SEITE →

Insolvente Baumarktkette Praktiker erliegt der Rabattsucht

Insolvente Baumarktkette: Praktiker erliegt der Rabattsucht
Foto: MICHAEL DALDER/ REUTERSHamburg - Eigentlich hängt alles an diesem Slogan: "20 Prozent auf alles - außer Tiernahrung", warb die Baumarktkette Praktiker acht Jahre lang. Der Satz war irgendwie erfolgreich. Er brannte sich in die Köpfe der Kunden. Doch für das Unternehmen wurde er zum Fluch. Obwohl der Schlachtruf 2011 aus der Marketing-Strategie verbannt wurde, prägt er noch immer das Billig-Image der Kette, die nun Insolvenz beantragt hat.

DATENBLOCK →
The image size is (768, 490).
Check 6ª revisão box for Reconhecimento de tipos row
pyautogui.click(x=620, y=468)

ARBEITSAUFTRAG 1 → Übertrage den Satz „Doch für das Unternehmen wurde er zum Fluch.“ aus dem Artikel über die Baumarktkette Praktiker ins Englische.
ARBEITSAUFTRAG 2 → Schreib den Artikel über die Insolvenz der Baumarktkette Praktiker im Anschluss an seinen letzten Satz weiter.

ERGEBNIS 1 → But for the company, it became a curse.

ERGEBNIS 2 →
Das Unternehmen ist überschuldet. Es kann seine Kredite nicht mehr zurückzahlen. Tausende Mitarbeiter müssen um ihr Gehalt und ihre Jobs bangen.
Im Internet ist Praktiker der Spott sicher. Und natürlich spielt der bekannte Werbeslogan wieder eine Rolle: "Praktiker-Aktie bricht bis zu 70 Prozent ein - außer Tiernahrung", twittert ein Nutzer, der sich "Mutti, der Libero" nennt . Wenn Praktiker in einigen Jahren vergessen sein sollte - der Slogan wird auf jeden Fall weiterleben.
Der Niedergang begann schon vor Jahren. Tatsächlich war es vor allem die Rabattstrategie, die Praktiker in den Ruin getrieben hat. Anfangs stand die Kette damit nicht allein da. Mitte der Nullerjahre boten viele Baumarktketten Supersonderaktionen, um sich im harten Konkurrenzkampf durchzusetzen.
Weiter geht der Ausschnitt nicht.